The answer is 10. First, it is easy to see that $a=1$ , since $\frac{25}{19}=1+\frac{6}{19}$ . Now, we have $\frac{1}{b+\frac{1}{c}} = \frac{6}{19}$ . If we invert the whole equation, we have $b + \frac{1}{c} = \frac{19}{6} = 3 + \frac{1}{6}$ . Using the same logic to find $a$ , we have that $b=3$ and $c=6$ . The answer follows.

We know that a , b and c are all positive integers.

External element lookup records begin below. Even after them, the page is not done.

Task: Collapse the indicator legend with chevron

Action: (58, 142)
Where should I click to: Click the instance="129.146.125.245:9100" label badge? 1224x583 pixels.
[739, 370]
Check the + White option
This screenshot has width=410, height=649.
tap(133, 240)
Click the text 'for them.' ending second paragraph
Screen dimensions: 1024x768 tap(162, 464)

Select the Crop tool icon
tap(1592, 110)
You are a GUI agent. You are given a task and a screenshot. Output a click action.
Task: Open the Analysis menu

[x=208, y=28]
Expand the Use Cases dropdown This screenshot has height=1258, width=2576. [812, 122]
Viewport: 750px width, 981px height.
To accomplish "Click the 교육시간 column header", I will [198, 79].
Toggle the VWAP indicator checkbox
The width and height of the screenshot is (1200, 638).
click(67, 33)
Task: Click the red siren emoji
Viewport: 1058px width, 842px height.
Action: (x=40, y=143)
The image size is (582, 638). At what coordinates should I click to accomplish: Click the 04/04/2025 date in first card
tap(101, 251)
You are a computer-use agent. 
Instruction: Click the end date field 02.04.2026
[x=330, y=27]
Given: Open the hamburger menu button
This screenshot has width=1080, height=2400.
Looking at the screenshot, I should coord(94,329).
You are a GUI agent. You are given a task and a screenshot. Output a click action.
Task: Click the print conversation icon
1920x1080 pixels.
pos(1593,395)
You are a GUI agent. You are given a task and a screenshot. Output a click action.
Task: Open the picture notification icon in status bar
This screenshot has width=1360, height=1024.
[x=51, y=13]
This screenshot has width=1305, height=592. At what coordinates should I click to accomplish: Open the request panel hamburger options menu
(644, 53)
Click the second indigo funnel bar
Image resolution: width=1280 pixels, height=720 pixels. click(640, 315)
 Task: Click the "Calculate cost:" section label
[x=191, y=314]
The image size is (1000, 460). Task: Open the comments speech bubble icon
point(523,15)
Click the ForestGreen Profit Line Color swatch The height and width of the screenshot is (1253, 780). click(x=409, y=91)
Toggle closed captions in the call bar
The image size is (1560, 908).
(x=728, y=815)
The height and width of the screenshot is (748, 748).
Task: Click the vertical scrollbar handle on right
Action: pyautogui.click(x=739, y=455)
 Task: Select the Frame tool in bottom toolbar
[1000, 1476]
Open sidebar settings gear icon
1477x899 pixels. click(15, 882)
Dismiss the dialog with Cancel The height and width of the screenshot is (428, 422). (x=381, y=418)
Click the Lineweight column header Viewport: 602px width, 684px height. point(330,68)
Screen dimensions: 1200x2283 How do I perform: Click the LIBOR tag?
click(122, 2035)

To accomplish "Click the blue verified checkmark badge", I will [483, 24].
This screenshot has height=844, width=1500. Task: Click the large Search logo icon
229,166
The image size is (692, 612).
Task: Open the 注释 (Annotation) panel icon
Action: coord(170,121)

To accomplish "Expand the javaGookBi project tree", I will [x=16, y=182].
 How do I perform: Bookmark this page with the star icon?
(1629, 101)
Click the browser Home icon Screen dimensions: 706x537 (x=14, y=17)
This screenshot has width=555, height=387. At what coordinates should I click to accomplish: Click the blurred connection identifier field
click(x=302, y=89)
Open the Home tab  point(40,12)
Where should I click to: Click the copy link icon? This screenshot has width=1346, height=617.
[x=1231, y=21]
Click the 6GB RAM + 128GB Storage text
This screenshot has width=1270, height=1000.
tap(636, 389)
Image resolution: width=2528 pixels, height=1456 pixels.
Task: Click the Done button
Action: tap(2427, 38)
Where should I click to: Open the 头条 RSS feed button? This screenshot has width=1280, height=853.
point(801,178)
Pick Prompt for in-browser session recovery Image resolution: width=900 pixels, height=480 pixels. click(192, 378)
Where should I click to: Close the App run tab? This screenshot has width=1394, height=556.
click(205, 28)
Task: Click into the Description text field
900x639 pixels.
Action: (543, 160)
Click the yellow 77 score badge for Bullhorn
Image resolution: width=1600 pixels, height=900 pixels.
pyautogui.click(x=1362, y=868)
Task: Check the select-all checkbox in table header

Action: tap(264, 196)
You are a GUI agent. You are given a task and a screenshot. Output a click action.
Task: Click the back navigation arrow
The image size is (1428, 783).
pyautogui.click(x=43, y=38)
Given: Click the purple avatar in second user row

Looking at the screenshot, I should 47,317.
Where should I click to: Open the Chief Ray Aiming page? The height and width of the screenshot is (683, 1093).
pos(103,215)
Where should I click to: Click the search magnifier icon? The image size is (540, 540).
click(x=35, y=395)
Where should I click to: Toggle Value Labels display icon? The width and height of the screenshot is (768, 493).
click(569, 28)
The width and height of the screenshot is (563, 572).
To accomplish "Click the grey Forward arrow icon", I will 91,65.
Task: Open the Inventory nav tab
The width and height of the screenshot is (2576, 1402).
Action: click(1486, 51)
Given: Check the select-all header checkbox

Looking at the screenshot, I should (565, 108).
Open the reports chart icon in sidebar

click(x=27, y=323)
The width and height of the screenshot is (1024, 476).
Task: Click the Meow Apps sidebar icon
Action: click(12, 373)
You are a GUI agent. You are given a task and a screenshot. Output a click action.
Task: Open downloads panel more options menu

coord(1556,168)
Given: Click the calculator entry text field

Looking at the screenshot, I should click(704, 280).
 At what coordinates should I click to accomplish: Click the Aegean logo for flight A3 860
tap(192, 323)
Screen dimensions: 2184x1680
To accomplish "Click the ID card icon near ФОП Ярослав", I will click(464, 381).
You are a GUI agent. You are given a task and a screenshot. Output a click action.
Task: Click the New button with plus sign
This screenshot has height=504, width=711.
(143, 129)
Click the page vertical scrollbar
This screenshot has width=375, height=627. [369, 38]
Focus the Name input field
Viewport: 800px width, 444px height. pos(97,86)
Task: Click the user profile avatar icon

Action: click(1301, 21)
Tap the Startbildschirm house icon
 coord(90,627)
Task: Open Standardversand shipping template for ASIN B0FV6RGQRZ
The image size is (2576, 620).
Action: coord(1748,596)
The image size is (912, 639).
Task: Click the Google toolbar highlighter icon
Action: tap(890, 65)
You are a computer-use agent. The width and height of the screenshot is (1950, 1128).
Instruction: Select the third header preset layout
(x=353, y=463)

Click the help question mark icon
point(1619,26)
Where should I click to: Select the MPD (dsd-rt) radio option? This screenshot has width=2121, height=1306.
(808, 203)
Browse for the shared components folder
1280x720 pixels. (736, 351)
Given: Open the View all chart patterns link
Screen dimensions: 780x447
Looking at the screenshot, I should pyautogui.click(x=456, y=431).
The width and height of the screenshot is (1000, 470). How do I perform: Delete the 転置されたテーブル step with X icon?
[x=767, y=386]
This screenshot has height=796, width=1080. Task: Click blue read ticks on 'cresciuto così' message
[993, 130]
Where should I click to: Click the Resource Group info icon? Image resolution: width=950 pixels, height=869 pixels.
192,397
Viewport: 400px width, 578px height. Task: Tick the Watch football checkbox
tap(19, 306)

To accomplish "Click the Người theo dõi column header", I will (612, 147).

$\frac{1}{b + \frac{1}{c}} = \frac{1}{\frac{bc + 1}{c}} = \frac{c}{bc + 1}$

$a + \frac{c}{bc + 1} = \frac{abc + a + c}{bc + 1}$

We know that $\frac{abc + a + c}{bc + 1}$ is equal to $\frac{25}{19}$ , so we firstly need to find b and c that solve bc + 1 = 19.

bc + 1 = 19 then bc = 18.

There are four different combinations of integers now:

1. b = 2 and c = 9

2. b = 9 and c = 2

3. b = 6 and c = 3

4. b = 3 and c = 6

You can try the other combinations, but the right one is b = 3 and c = 6.

Knowing this, in our first equation:

$\frac{abc + a + c}{bc + 1} = \frac{25}{19}$

18a + + 6 = 25

18a + a = 19

From which we can tell a = 1.

Finally, a + b + c = 1 + 3 + 6 = 10.